Home / System / My Hollow System / Chapter Eight – Hunters in the Dark
Chapter Eight – Hunters in the Dark
Author: Ace
last update2025-07-07 12:46:49

If there’s one thing I’ve learned since the world went to garbage, it’s this: when a giant glowing red dot starts moving toward you on a screen, it’s never bringing cookies.

The bunker’s monitor pulsed like a heartbeat, the red marker inching closer.

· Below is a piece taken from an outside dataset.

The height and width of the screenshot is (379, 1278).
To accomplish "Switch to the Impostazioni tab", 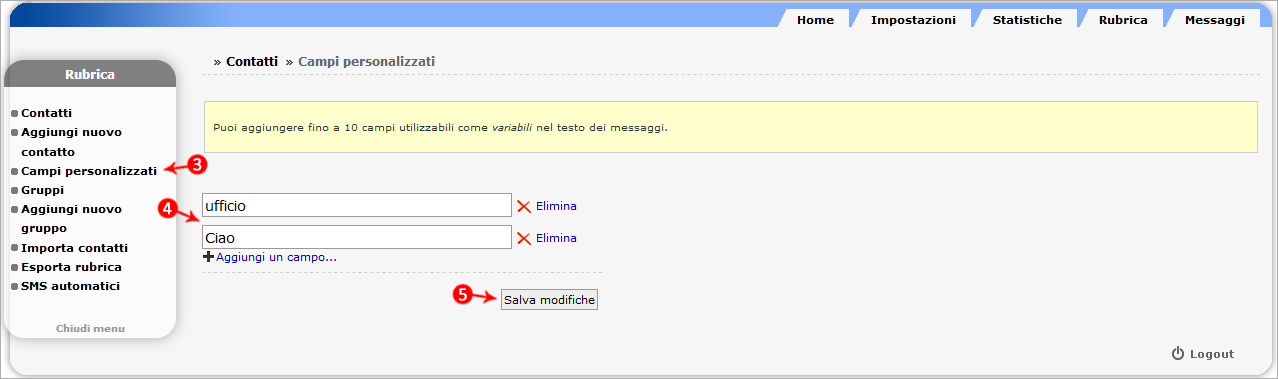I will click(913, 20).
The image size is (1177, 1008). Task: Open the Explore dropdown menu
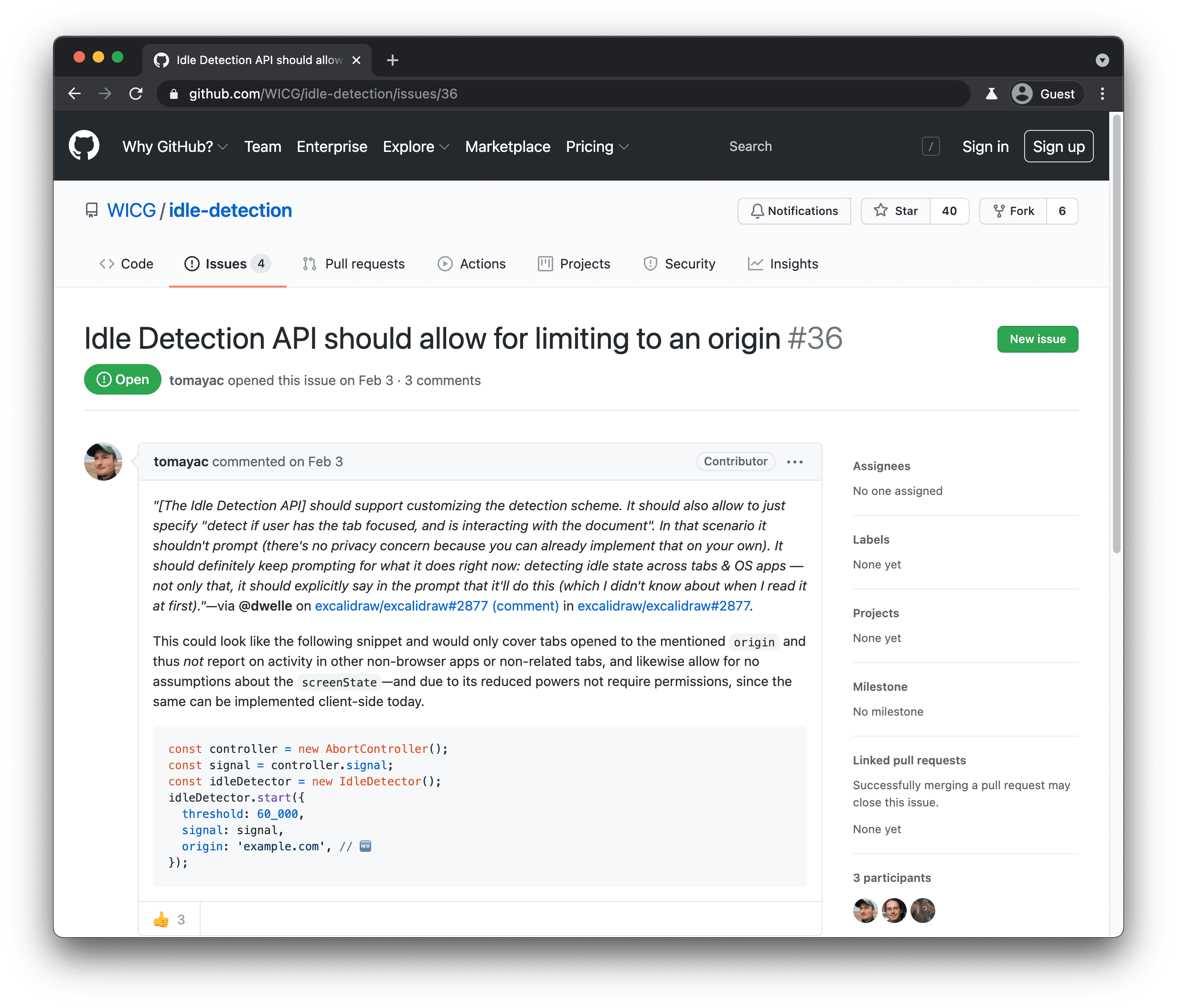click(x=414, y=147)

Each blink practically screamed, “Hey! Guess who’s about to crash your slumber party?” Spoiler: it wasn’t Santa Claus.

I clenched my fists. My skin tingled. Every instinct screamed that something was coming something worse than the Apex Hollowed. Worse than what I’d fought before.

Adrian squinted at the screen like he could will it to stop. “How much time?”

Royce, our newly acquainted grizzled war vet and accidental doom-prophet, looked like he’d just swallowed a grenade. “Fifteen minutes. Maybe.”

I glanced around the underground bunker. The place looked like someone tried to mix a shelter with a school cafeteria and forgot to finish either. There were barely two dozen survivors men, women, kids huddled in corners. Armed, sure. But prepared? Not even close.

And the worst part? That monster wasn’t here for them.

It was here for me.

Royce turned toward me like he could see straight through my soul. “You still don’t get it, do you?”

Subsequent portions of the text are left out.